Jak tylko stało się jasne, że
Artur tak szybko nie opuści szpitala, zgodnie postanowiliśmy, że musimy być bliżej
niego. Codzienne dojazdy z Jaworzna nie wchodziły w grę. Z dniem przeprowadzki
nasze życie uległo diametralnej zmianie. Niestety zwłaszcza dla naszej
niespełna trzyletniej Patrycji. Przecież od tylu miesięcy przygotowywaliśmy ją
na pojawienie się w domu braciszka, a tu nagle mama znika na tydzień i wcale
nie wraca z dzidziulkiem Arturkiem, tylko wszyscy przeprowadzamy się do innego
miasta. Nie ma tam jej placu zabaw, w obcym mieszkaniu jej tapczanika i zabawek
no i przede wszystkim ukochanych babć. Nie długo trzeba było czekać na zmianę
zachowania, zaczęły się nie do opanowania histerie i awantury. Staraliśmy się
być wyrozumiali, przecież jest za malutka, żeby to wszystko zrozumieć, ale
jednocześnie nie chcemy, żeby nam „weszła na głowę”. Często czuliśmy się
bezsilni, nie wiedzieliśmy jak z nią postępować.

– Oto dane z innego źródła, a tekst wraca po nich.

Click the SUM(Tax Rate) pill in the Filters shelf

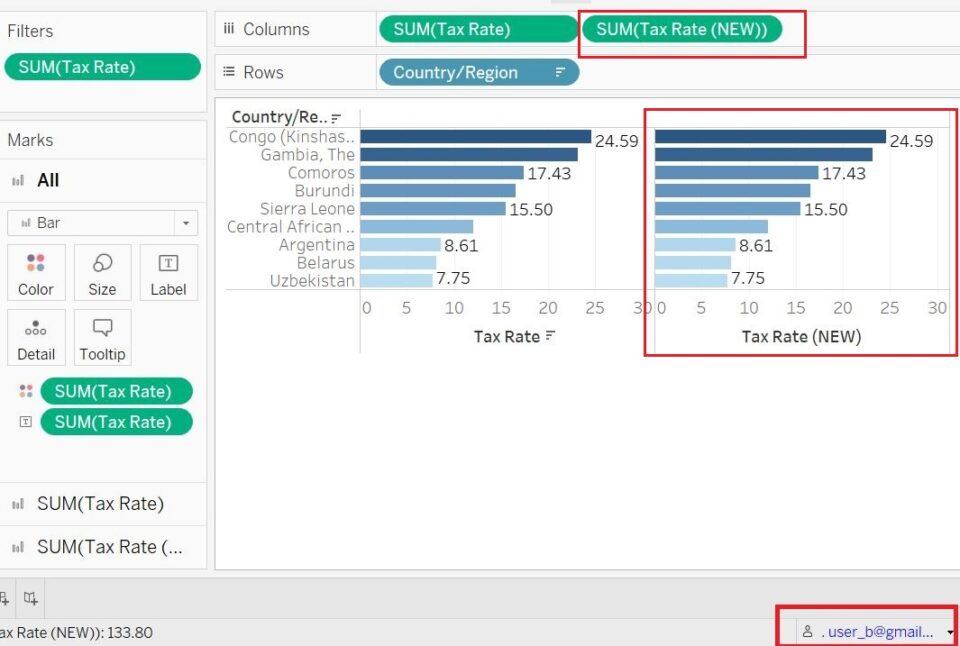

Każdy dzień upływał w jakimś
dziwnym zawieszeniu, każdy następny był zadziwiająco podobny do poprzedniego.
Ok. 6-tej rano wszyscy już musieliśmy być na nogach, ja ciut wcześniej bo
trzeba było zrobić pranie, poprasować, spakować rzeczy do szpitala. Najcięższa
sprawa była z obiadami jeszcze w tych początkowych dniach udawało mi się
ugotować coś dla Tomka i Pati, ale potem zmęczenie nakazywało wybrać priorytety
i przyznam się, że nawet nie pytałam co jedli, żeby sobie i Tomkowi oszczędzić
wyrzutów. Ja odciągałam pokarm (już za pomocą laktatora, który polecili mi w Ujastku - świetnie się sprawdza) i miałam niebywałe dylematy co mogę zjeść
zwłaszcza zdana na szpitalne bary, gdzie jedzenie niestety mało było
przystosowane do potrzeb karmiących matek.
Wrócę do rozkładu dnia …z
ciężkim sercem budziliśmy Patusię, ale nie mieliśmy jej z kim zostawić, więc
musiała z Tomkiem odwozić mnie do szpitala. Niestety naszym pożegnaniom, a
następnie wieczornym powitaniom przed drzwiami oddziału chirurgicznego zawsze
towarzyszył płacz. Rano słyszałam: „mamusiu, nie idź! Zostań ze mną! Ja Ciebie
tak kocham” a wieczorem: „idź stąd! Nie chcę Cię! Idź do Arturka!”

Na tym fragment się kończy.